Mercifully, thank god, the rider was almost unharmed and his bike virtually unscathed – our car took all the impact judging by the damage. We scooped the rider up and drove him to hospital immediately to be assessed. Looking a little lost – and shaken – as we waited, a gentleman in the hospital approached us. His name was Bonny, he said, could he helped. We explained and he sympathised with our experience, ‘The bodabodas are all crazy’, he said, ‘they go too fast’. They are, on average, involved in half a dozen accidents a month in our small village alone, he tell us. In the large nearby district hospital, there are wards nicknamed the Toyo Wards, after the make of cheap bikes that most of these, usually, young men come to grief on as they roar about helmet less carrying passengers – sometimes four at a time, none wearing safety headgear, often a baby cupped between them, sometimes even a goat. 


Bonny, I noticed, who insisted on taking me on a tour of the clearly quite new hospital, walked with a slow, careful shuffle, slow for a relatively young man. He too, he explained, had had a car accident. ‘I was in hospital for six months’, he told me. He was allowed back to work, as a physio, on the proviso he was accompanied by his wife, Restituta, whom I met and who tailed him like a shadow, ‘I look after him’, she told me simply.
Bonny also introduces me to the resident social worker. A noble profession, I observe. He thanks me and wants to know what brings me here today. I explain, ‘we had a collision with a bodaboda, we bought the rider in to be checked over’. Ah, he says, you have done me a favour, you have done my job, ‘usually’, he continues, ‘drivers who are involved in accidents with bodabodas hit and run, ‘it’s up to me to try to find them and bring them to justice’.  I want to know how he does that, ‘I ask a lot of questions in the village’, he says to try to identify the drivers, ‘it would be easy with you, though’, he says, ‘if you had run away: you are white!” And he roars with laughter.


Later husband observes sagely – ‘Friday the 13th, should have stayed at home’. We were unlucky.
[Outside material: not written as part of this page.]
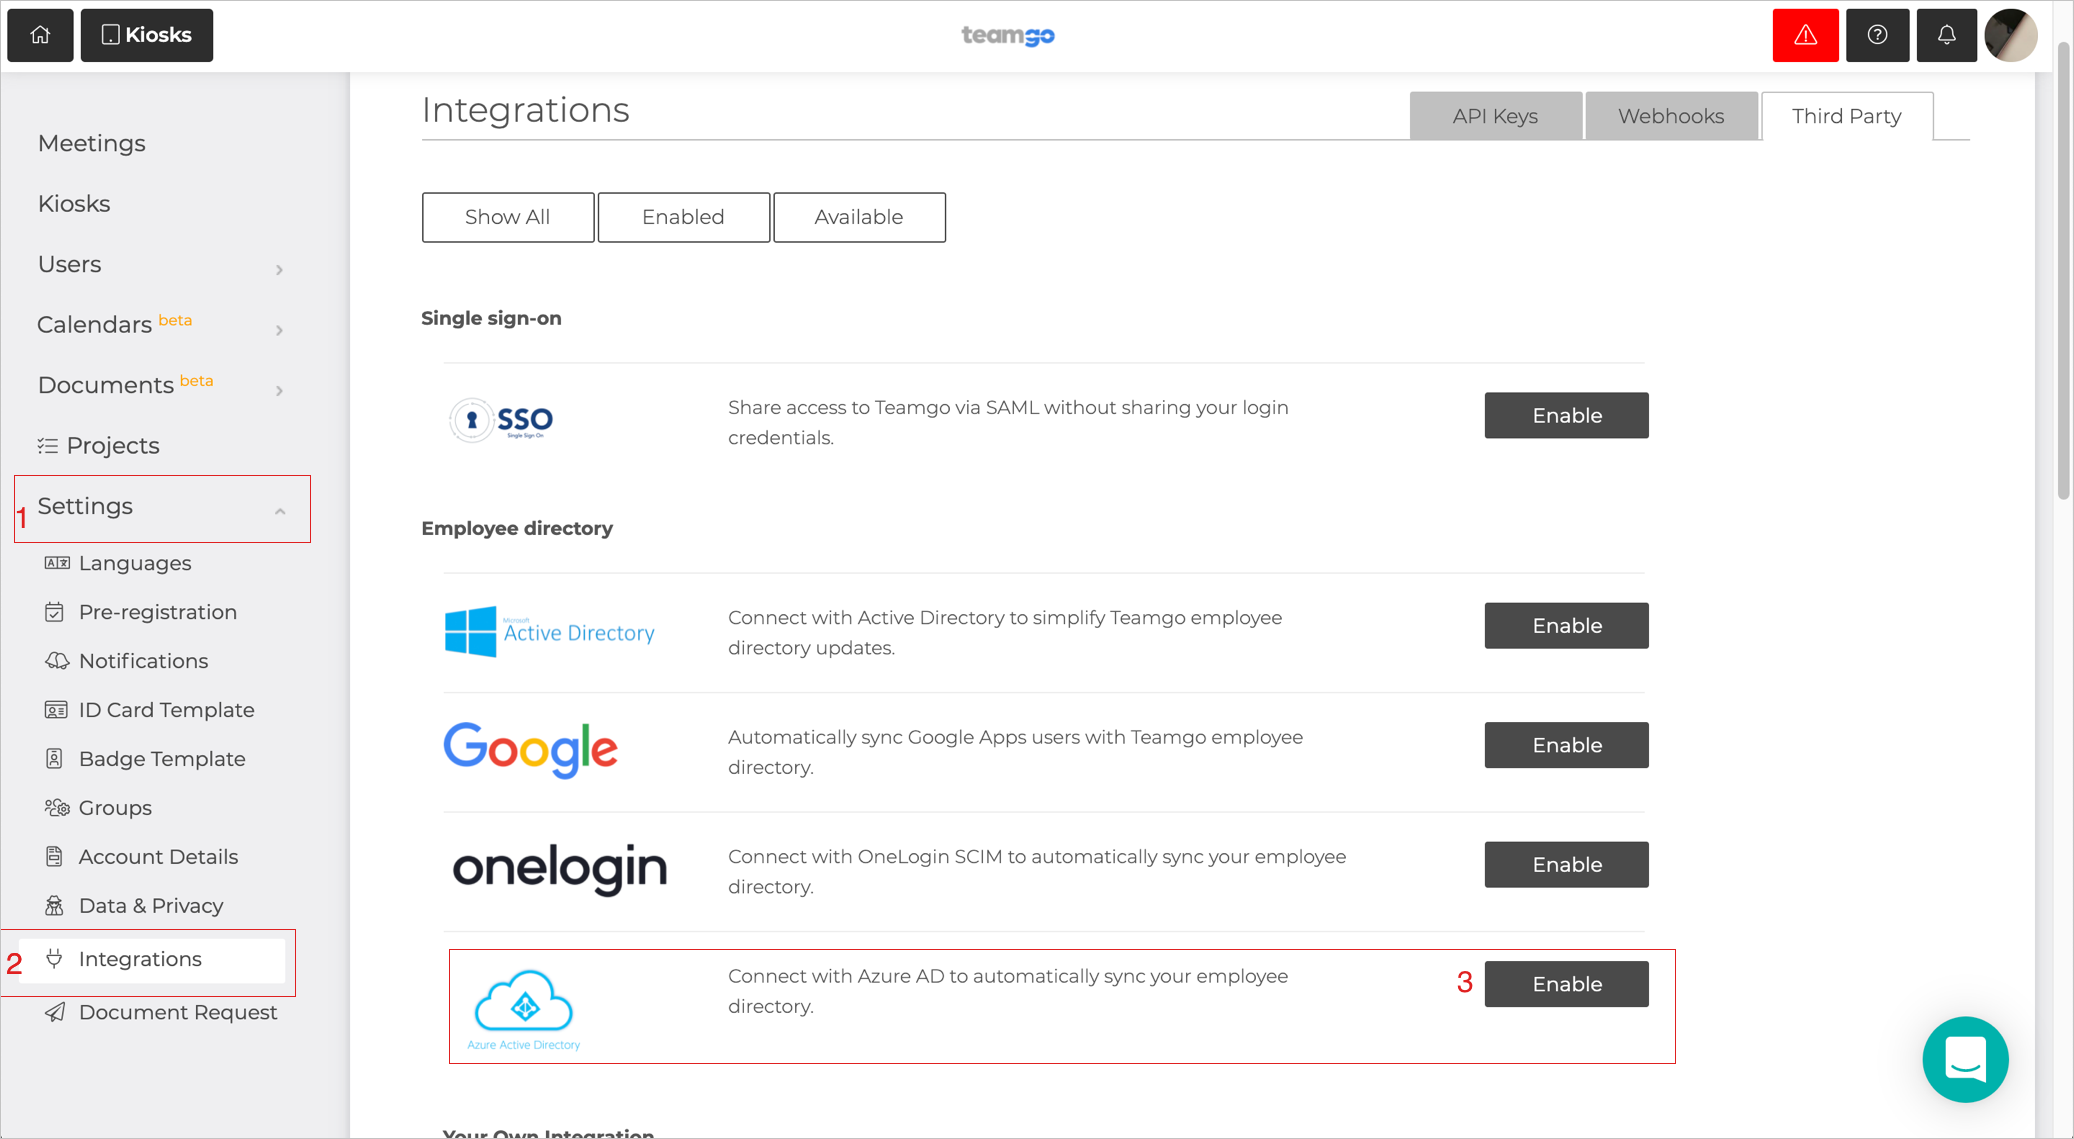Enable the SSO single sign-on integration
2074x1139 pixels.
[1565, 415]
The bodaboda was unlucky. But we were also lucky – it could have been so much worse. And I met Bonny and Restituta. And that was a small gift in a tricky day.
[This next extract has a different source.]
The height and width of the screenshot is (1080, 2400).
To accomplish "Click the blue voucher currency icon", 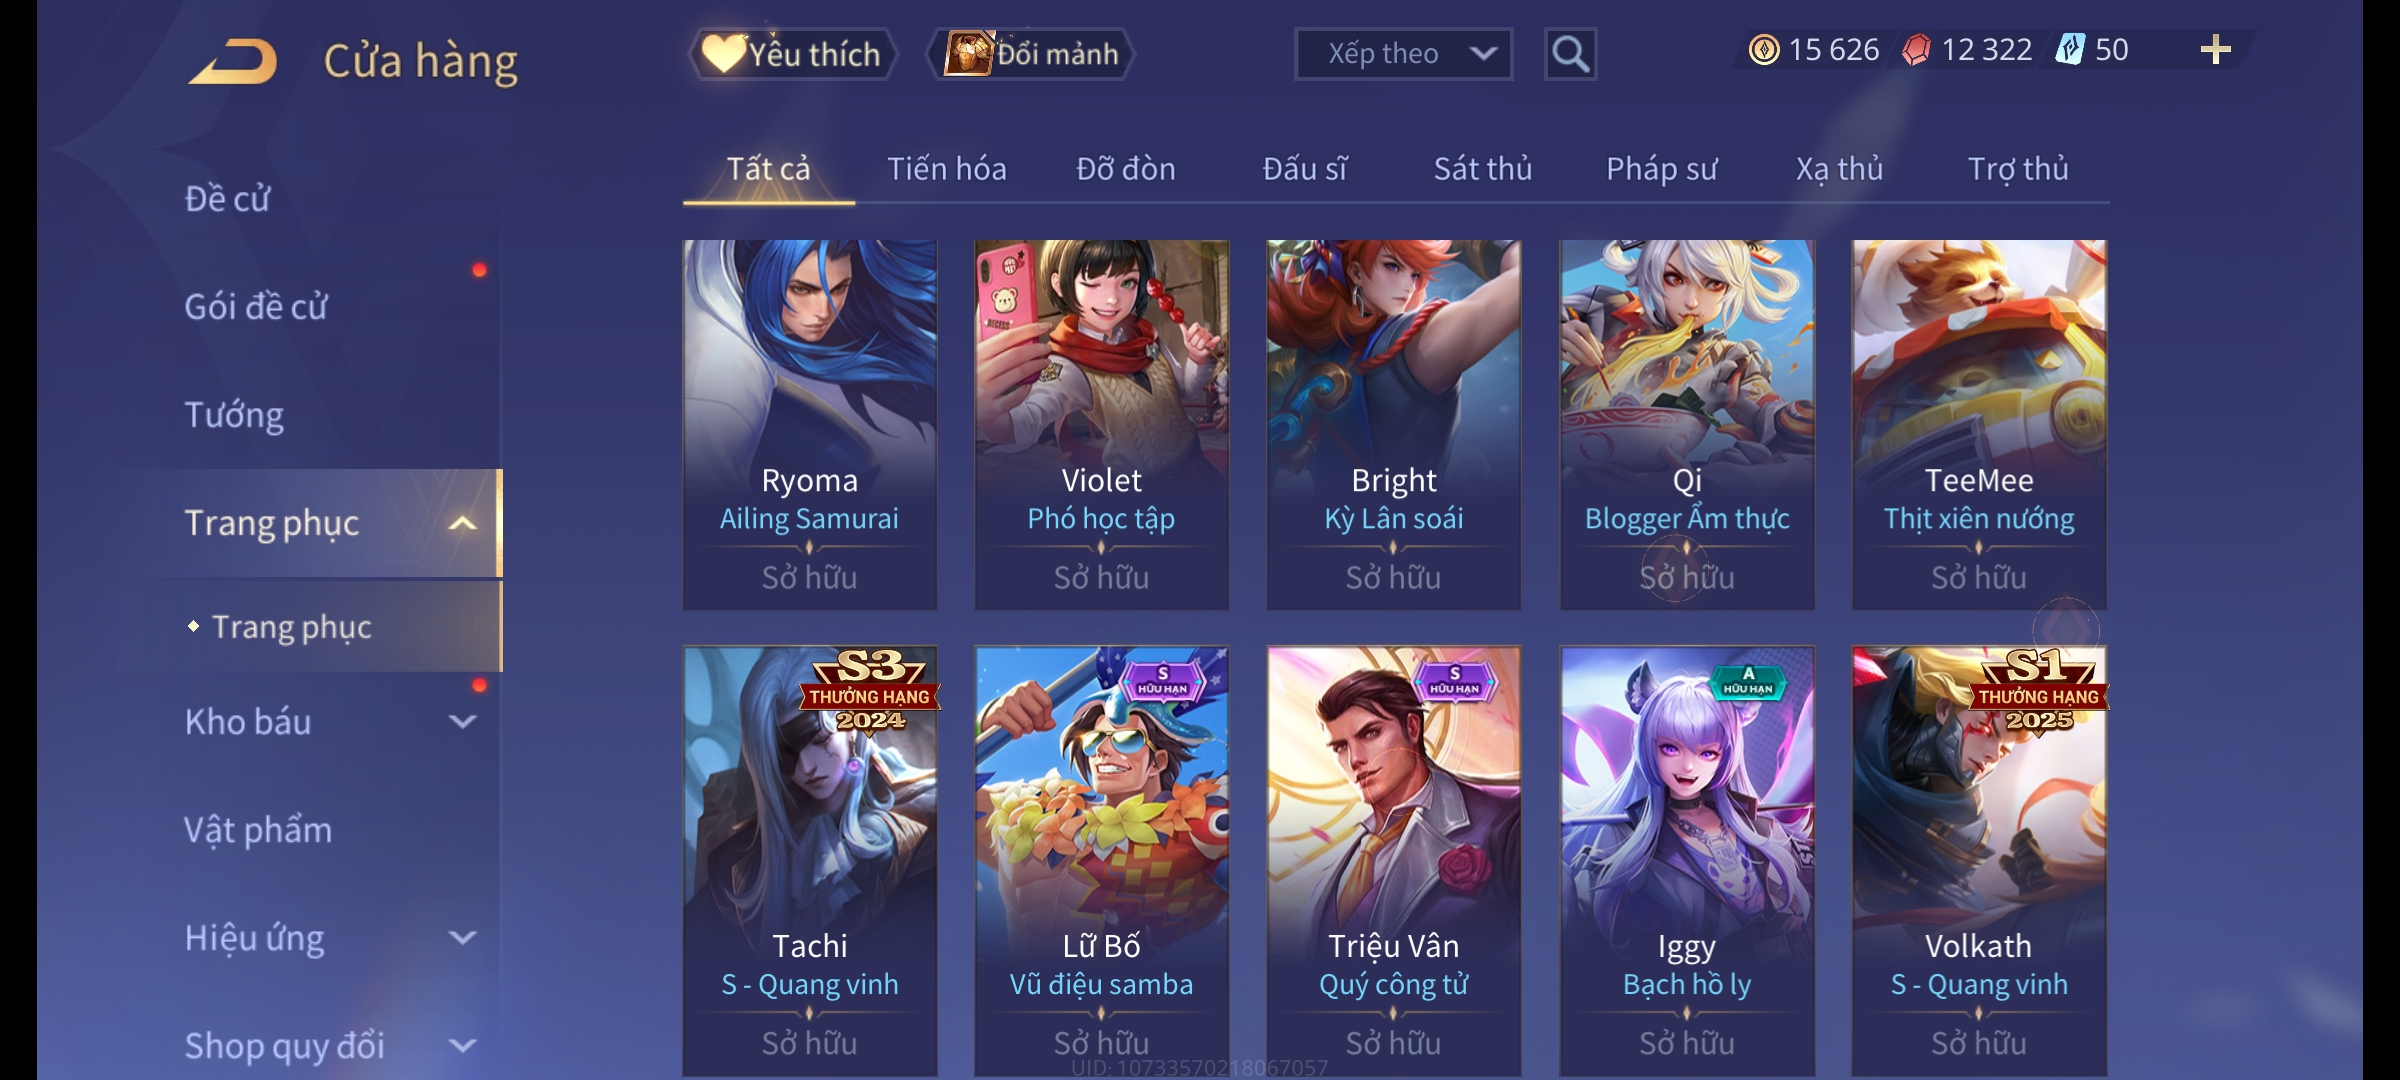I will (x=2069, y=50).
There is a gentle water buck that has begun to show in the garden. She slips in quietly from the bush that scrambles at the edge of my lawn and daintily grazes. We wonder why – she must have lost her herd, observes husband, ‘she is lonely’, so she is seeking company with us – a motley crew of humans and domestic animals. My black lab, Jip, observes her from the sitting room – where I hold her with restraining hand upon her collar – with a mixture of fear and suspicion and longing: the bushbuck is much bigger than her, should she be afraid, perhaps, of this trespassing stranger (‘and what’s she doing in my garden anyway?’ Jip’s puzzled expressions seems to say). But how she’d long to play with her though. The cat, with typical feline superiority, imagines he has the wherewithal to stalk the antelope.

So he does. And he looks ridiculous.

4 Responses to “Friday the 13th. Lucky for Some?”

  1. Daryl Lloyd Says:

    Cats do have a wonderful audacity to assume that hunting any animal, of whatever size, is perfectly possible.
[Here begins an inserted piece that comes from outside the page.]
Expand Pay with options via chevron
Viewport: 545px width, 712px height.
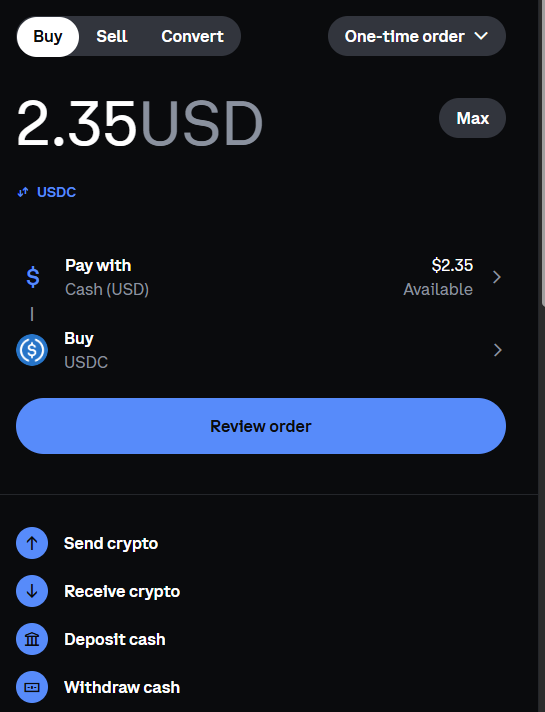[497, 277]
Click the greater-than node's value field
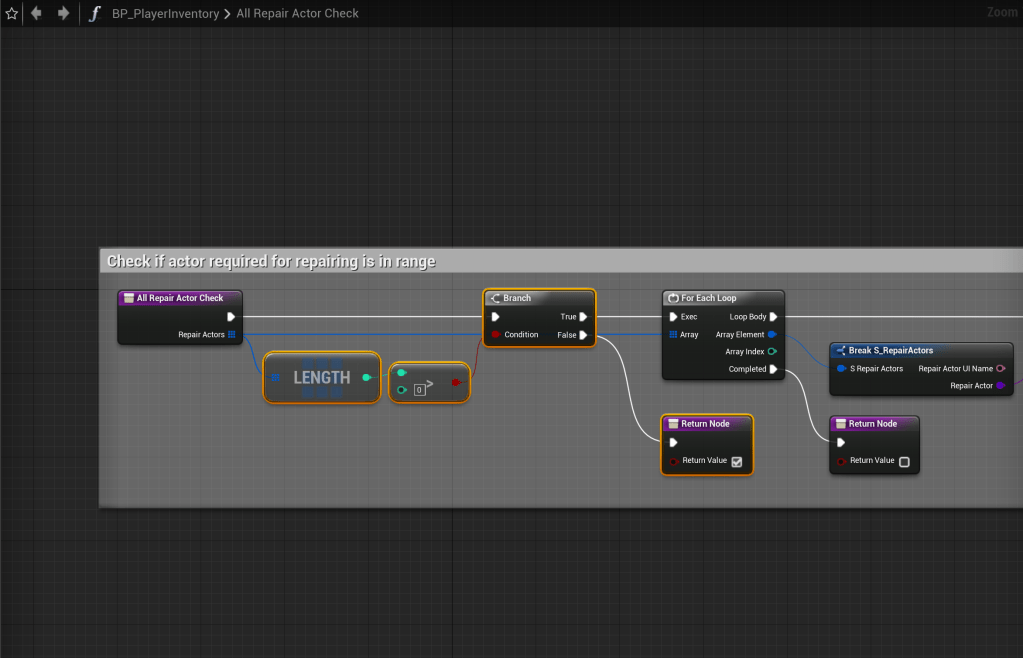 click(x=420, y=389)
    We have a 10 week old kitten. She spends a significant proportion of her time stalking and pouncing on our cocker spaniel. The dog, for some reason, just puts up with it. (I expect this is because he’s worried that if he challenges her and she stands her ground he will then be completely stuck with what to do next and will forever be below the cat in the pecking order…)

    But a waterbuck is a whole different proposition! Good luck with his hunting…

  2. Ursula in Cádiz Says:

    Lucky for us: you’re back! We miss you when you’re not here.
    Glad to hear from you and know that you are therefore well (-ish, in these troubled times).
    Sending admiration to you and that magnificent bushbuck, from Spain.

  3. Jackie Brice-Bennett Says:

    My favourite relic of colonial times, the Memsahib  is back!  Yaay! But pole also! I haven’t read it all yet, but I know that “accident waiting to happen” feeling. Road journeys are heart in mouth all the time nowadays. See you soon. Jxx

  4. Leilani Weatherington Says:

    One of the most hilarious sights we ever saw from our window was our not-too-bright cat stalking a big white-tailed deer in our yard.